Records for the task START

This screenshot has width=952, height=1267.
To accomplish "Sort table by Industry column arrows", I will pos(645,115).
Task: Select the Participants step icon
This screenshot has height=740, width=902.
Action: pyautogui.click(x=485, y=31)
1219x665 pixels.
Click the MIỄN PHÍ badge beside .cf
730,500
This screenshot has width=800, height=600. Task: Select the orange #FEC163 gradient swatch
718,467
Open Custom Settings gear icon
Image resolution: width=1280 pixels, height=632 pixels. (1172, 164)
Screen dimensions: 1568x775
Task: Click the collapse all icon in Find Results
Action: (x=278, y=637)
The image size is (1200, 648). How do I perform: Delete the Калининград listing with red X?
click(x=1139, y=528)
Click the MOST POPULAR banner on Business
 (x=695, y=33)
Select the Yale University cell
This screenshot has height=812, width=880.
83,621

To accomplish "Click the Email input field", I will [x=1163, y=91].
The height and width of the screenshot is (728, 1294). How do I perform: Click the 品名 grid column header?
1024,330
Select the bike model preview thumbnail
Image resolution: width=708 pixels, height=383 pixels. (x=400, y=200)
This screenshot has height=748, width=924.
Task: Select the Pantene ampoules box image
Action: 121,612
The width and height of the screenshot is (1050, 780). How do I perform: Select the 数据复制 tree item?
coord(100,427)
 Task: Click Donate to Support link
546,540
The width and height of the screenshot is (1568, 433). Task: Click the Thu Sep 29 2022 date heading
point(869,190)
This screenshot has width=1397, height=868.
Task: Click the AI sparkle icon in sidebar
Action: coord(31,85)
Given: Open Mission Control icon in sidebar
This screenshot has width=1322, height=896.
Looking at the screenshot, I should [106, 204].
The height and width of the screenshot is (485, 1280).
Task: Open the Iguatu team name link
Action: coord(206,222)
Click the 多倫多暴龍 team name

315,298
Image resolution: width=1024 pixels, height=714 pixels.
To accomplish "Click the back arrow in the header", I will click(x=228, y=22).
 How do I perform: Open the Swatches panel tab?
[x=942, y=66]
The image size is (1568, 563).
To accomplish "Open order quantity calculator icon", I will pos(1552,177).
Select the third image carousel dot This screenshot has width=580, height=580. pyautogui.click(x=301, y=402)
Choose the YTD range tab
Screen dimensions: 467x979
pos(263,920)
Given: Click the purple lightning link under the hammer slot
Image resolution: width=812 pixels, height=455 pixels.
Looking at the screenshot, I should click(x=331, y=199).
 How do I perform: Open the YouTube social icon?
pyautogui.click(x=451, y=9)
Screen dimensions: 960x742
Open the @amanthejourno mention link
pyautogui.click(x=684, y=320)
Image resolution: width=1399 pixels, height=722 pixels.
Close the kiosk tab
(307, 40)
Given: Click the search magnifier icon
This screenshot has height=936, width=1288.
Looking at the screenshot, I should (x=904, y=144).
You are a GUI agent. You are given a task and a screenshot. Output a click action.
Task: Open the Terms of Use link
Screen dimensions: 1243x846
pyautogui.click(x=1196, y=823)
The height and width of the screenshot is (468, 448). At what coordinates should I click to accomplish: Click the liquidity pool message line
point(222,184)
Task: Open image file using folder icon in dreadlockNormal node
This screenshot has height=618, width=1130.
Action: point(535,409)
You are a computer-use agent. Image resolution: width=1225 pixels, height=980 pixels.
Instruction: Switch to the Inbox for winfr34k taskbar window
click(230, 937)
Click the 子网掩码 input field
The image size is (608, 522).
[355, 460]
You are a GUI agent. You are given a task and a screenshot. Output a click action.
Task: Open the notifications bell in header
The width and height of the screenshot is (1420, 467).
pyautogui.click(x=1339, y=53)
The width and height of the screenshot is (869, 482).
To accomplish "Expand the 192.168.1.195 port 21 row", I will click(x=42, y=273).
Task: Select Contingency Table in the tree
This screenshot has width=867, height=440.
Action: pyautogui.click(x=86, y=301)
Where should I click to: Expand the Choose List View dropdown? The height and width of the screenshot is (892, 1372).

Records for the task END

Exercise description:
Lines holding the word "Expand" in the entries above are the ones to pull out. Copy them all.

Exercise result:
To accomplish "Expand the 192.168.1.195 port 21 row", I will click(x=42, y=273).
Where should I click to: Expand the Choose List View dropdown? The height and width of the screenshot is (892, 1372).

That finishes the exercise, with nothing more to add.